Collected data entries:
##########

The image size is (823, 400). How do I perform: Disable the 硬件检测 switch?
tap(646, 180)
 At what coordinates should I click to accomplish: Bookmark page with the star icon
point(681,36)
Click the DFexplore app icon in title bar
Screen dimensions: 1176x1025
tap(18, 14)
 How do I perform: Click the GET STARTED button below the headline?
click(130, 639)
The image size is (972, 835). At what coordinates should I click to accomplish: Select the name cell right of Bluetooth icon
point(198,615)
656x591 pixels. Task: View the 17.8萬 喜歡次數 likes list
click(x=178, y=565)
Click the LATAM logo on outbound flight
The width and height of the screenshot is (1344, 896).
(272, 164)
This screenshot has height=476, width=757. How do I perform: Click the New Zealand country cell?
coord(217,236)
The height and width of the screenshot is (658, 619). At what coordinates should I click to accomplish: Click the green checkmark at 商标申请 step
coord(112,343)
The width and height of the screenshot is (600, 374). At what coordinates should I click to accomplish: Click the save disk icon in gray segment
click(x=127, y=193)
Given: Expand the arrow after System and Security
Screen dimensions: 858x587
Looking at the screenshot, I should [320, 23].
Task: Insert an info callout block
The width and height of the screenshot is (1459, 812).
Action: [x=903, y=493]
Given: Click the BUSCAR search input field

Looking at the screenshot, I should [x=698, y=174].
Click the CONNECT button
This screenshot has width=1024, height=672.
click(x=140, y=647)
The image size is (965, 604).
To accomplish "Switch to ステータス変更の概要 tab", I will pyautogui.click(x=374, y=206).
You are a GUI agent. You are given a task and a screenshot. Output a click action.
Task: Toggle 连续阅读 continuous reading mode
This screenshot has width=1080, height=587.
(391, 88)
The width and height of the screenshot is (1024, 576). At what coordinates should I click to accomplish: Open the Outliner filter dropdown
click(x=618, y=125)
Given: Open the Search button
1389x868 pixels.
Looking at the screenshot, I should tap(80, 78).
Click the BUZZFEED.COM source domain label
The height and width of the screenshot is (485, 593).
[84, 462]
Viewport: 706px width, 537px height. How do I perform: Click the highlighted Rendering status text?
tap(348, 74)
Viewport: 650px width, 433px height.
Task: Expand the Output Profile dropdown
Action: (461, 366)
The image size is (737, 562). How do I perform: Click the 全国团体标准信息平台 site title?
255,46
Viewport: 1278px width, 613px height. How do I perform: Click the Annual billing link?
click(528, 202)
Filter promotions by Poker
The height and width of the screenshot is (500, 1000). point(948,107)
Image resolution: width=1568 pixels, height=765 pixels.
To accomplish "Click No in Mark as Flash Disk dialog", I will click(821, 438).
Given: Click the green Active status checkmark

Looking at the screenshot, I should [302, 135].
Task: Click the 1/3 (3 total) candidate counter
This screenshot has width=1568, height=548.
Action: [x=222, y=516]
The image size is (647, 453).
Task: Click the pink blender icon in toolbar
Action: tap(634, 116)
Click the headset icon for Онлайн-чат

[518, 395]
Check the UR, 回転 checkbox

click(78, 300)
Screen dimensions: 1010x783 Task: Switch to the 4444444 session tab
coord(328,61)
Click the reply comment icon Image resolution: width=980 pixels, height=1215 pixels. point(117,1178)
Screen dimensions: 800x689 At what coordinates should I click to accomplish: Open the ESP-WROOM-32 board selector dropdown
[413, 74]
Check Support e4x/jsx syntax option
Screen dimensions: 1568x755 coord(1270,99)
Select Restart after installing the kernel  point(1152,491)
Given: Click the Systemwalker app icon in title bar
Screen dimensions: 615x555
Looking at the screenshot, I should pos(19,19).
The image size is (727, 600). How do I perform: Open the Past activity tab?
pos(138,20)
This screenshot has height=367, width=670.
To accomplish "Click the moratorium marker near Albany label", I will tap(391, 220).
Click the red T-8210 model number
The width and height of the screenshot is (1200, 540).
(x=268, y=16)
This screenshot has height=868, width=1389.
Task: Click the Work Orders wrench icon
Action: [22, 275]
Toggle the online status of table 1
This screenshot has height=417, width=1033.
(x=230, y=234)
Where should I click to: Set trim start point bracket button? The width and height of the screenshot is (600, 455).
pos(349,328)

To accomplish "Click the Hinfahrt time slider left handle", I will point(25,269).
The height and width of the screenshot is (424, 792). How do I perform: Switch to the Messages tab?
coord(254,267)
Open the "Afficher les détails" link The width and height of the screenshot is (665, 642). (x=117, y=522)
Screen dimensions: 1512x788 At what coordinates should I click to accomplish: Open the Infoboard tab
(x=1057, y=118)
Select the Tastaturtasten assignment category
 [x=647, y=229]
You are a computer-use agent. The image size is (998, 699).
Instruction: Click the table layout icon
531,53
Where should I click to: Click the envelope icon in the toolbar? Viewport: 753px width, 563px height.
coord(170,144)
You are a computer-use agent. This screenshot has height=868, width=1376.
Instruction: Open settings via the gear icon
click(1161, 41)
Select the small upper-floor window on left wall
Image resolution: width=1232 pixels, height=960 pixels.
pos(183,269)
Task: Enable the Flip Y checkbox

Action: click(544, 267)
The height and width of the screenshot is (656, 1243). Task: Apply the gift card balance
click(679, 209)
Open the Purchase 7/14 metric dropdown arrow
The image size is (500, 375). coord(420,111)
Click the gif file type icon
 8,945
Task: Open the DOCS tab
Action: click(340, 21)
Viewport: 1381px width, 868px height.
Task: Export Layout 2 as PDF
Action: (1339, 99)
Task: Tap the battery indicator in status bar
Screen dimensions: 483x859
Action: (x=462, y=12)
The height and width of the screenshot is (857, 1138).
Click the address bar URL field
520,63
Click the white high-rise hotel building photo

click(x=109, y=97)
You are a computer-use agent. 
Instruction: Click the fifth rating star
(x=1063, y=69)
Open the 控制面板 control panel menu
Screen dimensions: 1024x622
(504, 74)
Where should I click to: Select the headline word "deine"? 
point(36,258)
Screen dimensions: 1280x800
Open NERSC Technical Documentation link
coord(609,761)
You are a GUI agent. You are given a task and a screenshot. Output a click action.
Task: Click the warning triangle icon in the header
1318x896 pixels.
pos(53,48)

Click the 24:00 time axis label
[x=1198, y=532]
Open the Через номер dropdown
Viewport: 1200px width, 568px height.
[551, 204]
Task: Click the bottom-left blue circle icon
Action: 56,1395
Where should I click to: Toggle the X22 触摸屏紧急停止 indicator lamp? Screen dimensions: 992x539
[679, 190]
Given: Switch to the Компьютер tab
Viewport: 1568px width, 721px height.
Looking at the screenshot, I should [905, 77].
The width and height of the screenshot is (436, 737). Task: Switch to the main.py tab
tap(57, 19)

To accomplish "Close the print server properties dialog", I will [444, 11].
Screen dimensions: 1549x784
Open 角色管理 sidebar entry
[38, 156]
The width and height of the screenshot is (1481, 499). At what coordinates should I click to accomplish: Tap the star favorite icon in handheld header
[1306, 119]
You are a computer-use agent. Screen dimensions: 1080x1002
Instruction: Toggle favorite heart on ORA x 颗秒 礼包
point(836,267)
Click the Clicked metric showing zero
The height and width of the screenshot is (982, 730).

##########

* [YOUR INSTRUCTIONS]: A complete and exact reproduction of the data is needed.

* [SOLUTION TO THIS TASK]:
The image size is (823, 400). How do I perform: Disable the 硬件检测 switch?
tap(646, 180)
 At what coordinates should I click to accomplish: Bookmark page with the star icon
point(681,36)
Click the DFexplore app icon in title bar
Screen dimensions: 1176x1025
tap(18, 14)
 How do I perform: Click the GET STARTED button below the headline?
click(130, 639)
The image size is (972, 835). At what coordinates should I click to accomplish: Select the name cell right of Bluetooth icon
point(198,615)
656x591 pixels. Task: View the 17.8萬 喜歡次數 likes list
click(x=178, y=565)
Click the LATAM logo on outbound flight
The width and height of the screenshot is (1344, 896).
(272, 164)
This screenshot has height=476, width=757. How do I perform: Click the New Zealand country cell?
coord(217,236)
The height and width of the screenshot is (658, 619). At what coordinates should I click to accomplish: Click the green checkmark at 商标申请 step
coord(112,343)
The width and height of the screenshot is (600, 374). At what coordinates should I click to accomplish: Click the save disk icon in gray segment
click(x=127, y=193)
Given: Expand the arrow after System and Security
Screen dimensions: 858x587
Looking at the screenshot, I should [320, 23].
Task: Insert an info callout block
The width and height of the screenshot is (1459, 812).
Action: [x=903, y=493]
Given: Click the BUSCAR search input field

Looking at the screenshot, I should [x=698, y=174].
Click the CONNECT button
This screenshot has width=1024, height=672.
click(x=140, y=647)
The image size is (965, 604).
To accomplish "Switch to ステータス変更の概要 tab", I will pyautogui.click(x=374, y=206).
You are a GUI agent. You are given a task and a screenshot. Output a click action.
Task: Toggle 连续阅读 continuous reading mode
This screenshot has width=1080, height=587.
(391, 88)
The width and height of the screenshot is (1024, 576). At what coordinates should I click to accomplish: Open the Outliner filter dropdown
click(x=618, y=125)
Given: Open the Search button
1389x868 pixels.
Looking at the screenshot, I should tap(80, 78).
Click the BUZZFEED.COM source domain label
The height and width of the screenshot is (485, 593).
[84, 462]
Viewport: 706px width, 537px height. How do I perform: Click the highlighted Rendering status text?
tap(348, 74)
Viewport: 650px width, 433px height.
Task: Expand the Output Profile dropdown
Action: (461, 366)
The image size is (737, 562). How do I perform: Click the 全国团体标准信息平台 site title?
255,46
Viewport: 1278px width, 613px height. How do I perform: Click the Annual billing link?
click(528, 202)
Filter promotions by Poker
The height and width of the screenshot is (500, 1000). point(948,107)
Image resolution: width=1568 pixels, height=765 pixels.
To accomplish "Click No in Mark as Flash Disk dialog", I will click(821, 438).
Given: Click the green Active status checkmark

Looking at the screenshot, I should [302, 135].
Task: Click the 1/3 (3 total) candidate counter
This screenshot has width=1568, height=548.
Action: [x=222, y=516]
The image size is (647, 453).
Task: Click the pink blender icon in toolbar
Action: tap(634, 116)
Click the headset icon for Онлайн-чат

[518, 395]
Check the UR, 回転 checkbox

click(78, 300)
Screen dimensions: 1010x783 Task: Switch to the 4444444 session tab
coord(328,61)
Click the reply comment icon Image resolution: width=980 pixels, height=1215 pixels. point(117,1178)
Screen dimensions: 800x689 At what coordinates should I click to accomplish: Open the ESP-WROOM-32 board selector dropdown
[413, 74]
Check Support e4x/jsx syntax option
Screen dimensions: 1568x755 coord(1270,99)
Select Restart after installing the kernel  point(1152,491)
Given: Click the Systemwalker app icon in title bar
Screen dimensions: 615x555
Looking at the screenshot, I should pos(19,19).
The image size is (727, 600). How do I perform: Open the Past activity tab?
pos(138,20)
This screenshot has height=367, width=670.
To accomplish "Click the moratorium marker near Albany label", I will tap(391, 220).
Click the red T-8210 model number
The width and height of the screenshot is (1200, 540).
(x=268, y=16)
This screenshot has height=868, width=1389.
Task: Click the Work Orders wrench icon
Action: [22, 275]
Toggle the online status of table 1
This screenshot has height=417, width=1033.
(x=230, y=234)
Where should I click to: Set trim start point bracket button? The width and height of the screenshot is (600, 455).
pos(349,328)

To accomplish "Click the Hinfahrt time slider left handle", I will point(25,269).
The height and width of the screenshot is (424, 792). How do I perform: Switch to the Messages tab?
coord(254,267)
Open the "Afficher les détails" link The width and height of the screenshot is (665, 642). (x=117, y=522)
Screen dimensions: 1512x788 At what coordinates should I click to accomplish: Open the Infoboard tab
(x=1057, y=118)
Select the Tastaturtasten assignment category
 [x=647, y=229]
You are a computer-use agent. The image size is (998, 699).
Instruction: Click the table layout icon
531,53
Where should I click to: Click the envelope icon in the toolbar? Viewport: 753px width, 563px height.
coord(170,144)
You are a computer-use agent. This screenshot has height=868, width=1376.
Instruction: Open settings via the gear icon
click(1161, 41)
Select the small upper-floor window on left wall
Image resolution: width=1232 pixels, height=960 pixels.
pos(183,269)
Task: Enable the Flip Y checkbox

Action: click(544, 267)
The height and width of the screenshot is (656, 1243). Task: Apply the gift card balance
click(679, 209)
Open the Purchase 7/14 metric dropdown arrow
The image size is (500, 375). coord(420,111)
Click the gif file type icon
 8,945
Task: Open the DOCS tab
Action: click(340, 21)
Viewport: 1381px width, 868px height.
Task: Export Layout 2 as PDF
Action: (1339, 99)
Task: Tap the battery indicator in status bar
Screen dimensions: 483x859
Action: (x=462, y=12)
The height and width of the screenshot is (857, 1138).
Click the address bar URL field
520,63
Click the white high-rise hotel building photo

click(x=109, y=97)
You are a computer-use agent. 
Instruction: Click the fifth rating star
(x=1063, y=69)
Open the 控制面板 control panel menu
Screen dimensions: 1024x622
(504, 74)
Where should I click to: Select the headline word "deine"? 
point(36,258)
Screen dimensions: 1280x800
Open NERSC Technical Documentation link
coord(609,761)
You are a GUI agent. You are given a task and a screenshot. Output a click action.
Task: Click the warning triangle icon in the header
1318x896 pixels.
pos(53,48)

Click the 24:00 time axis label
[x=1198, y=532]
Open the Через номер dropdown
Viewport: 1200px width, 568px height.
[551, 204]
Task: Click the bottom-left blue circle icon
Action: 56,1395
Where should I click to: Toggle the X22 触摸屏紧急停止 indicator lamp? Screen dimensions: 992x539
[679, 190]
Given: Switch to the Компьютер tab
Viewport: 1568px width, 721px height.
Looking at the screenshot, I should [905, 77].
The width and height of the screenshot is (436, 737). Task: Switch to the main.py tab
tap(57, 19)

To accomplish "Close the print server properties dialog", I will [444, 11].
Screen dimensions: 1549x784
Open 角色管理 sidebar entry
[38, 156]
The width and height of the screenshot is (1481, 499). At what coordinates should I click to accomplish: Tap the star favorite icon in handheld header
[1306, 119]
You are a computer-use agent. Screen dimensions: 1080x1002
Instruction: Toggle favorite heart on ORA x 颗秒 礼包
point(836,267)
Click the Clicked metric showing zero
The height and width of the screenshot is (982, 730).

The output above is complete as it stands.